[start Document extract]
Indignant Voices

  Astrid considered writing a retort, but chose instead to send long, heartening letters home to her mother and father in Småland on August 23 and September 1, sharing two pieces of good news: first about her new part-time job as an editor, and second about her latest top prize in a children’s book competition, which this time had focused on detective novels:

  Tomorrow I shall begin my part-time job with Rabén & Sjögren, which I’m sure I’ve written about before. I’ll be working 4 hours a day and have demanded 300 kronor per month. I haven’t got hold of the Aftonbladet yet, so I can’t show Mother the harsh telling-off I got from Professor Landquist. I haven’t responded either, and perhaps I won’t. . . . Not everybody thinks that Pippi Longstocking is uncultured and unsavory and unimaginative and everything else Landquist called it. P.S. Wouldn’t you know it, I’ve won another prize! 1,500 kronor for Bill Bergson, Master Detective.
[end Document extract]
[start Raw data]
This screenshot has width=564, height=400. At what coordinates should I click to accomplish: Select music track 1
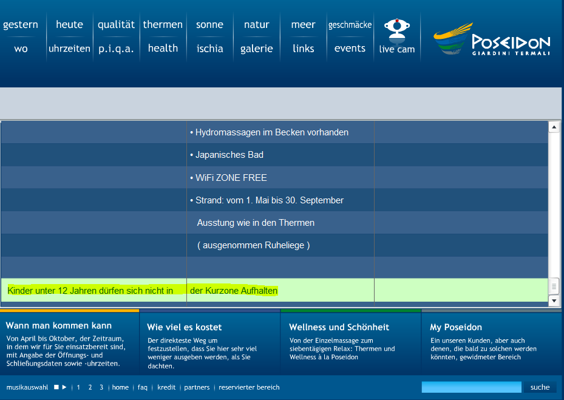(x=78, y=387)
[end Raw data]
### Set exercise 1
In the passage about Astrid's letters home, how many hours a day was she to work at Rabén & Sjögren?
### Set exercise 2
Please pick up the passage about Astrid's letters home after its final sentence and carry it on.

### Final result 1
Four hours a day.

### Final result 2
  In the slipstream of Professor Landquist’s critical attack on Pippi Longstocking in August 1946, more unsatisfied readers reared their heads in the media. And there was plenty for a grown-up to get worked up about: an impudent child who stuffed herself with cakes at morning coffee without asking permission, who didn’t listen in school, who lied constantly and even scoffed at such an august institution as the police. A child who ate poisonous mushrooms, played with fire and loaded guns, slept with her feet on the pillow, blew her nose on her clothing, and encouraged other children to spell badly and speak inelegantly. “The book is quite simply riddled with unhealthy and unnatural childishness,” said one column in the Folkskollärarnas Tidning, a teachers’ magazine, and a reader signing as “Indignant” complained in one of the country’s major dailies about the “deranged style” of the Pippi stories that were perpetually on the radio: “Isn’t there anyone who can put a stop to this depraved program? . . . What do our educationalists say? Is there anything instructive or amusing about this Pippi Longstocking’s exploits? In one instance she goes into a woman’s clothing boutique and tears the arm off a mannequin, then after being told off by the saleswoman she answers: ‘Yes, all right, take it down a notch!’”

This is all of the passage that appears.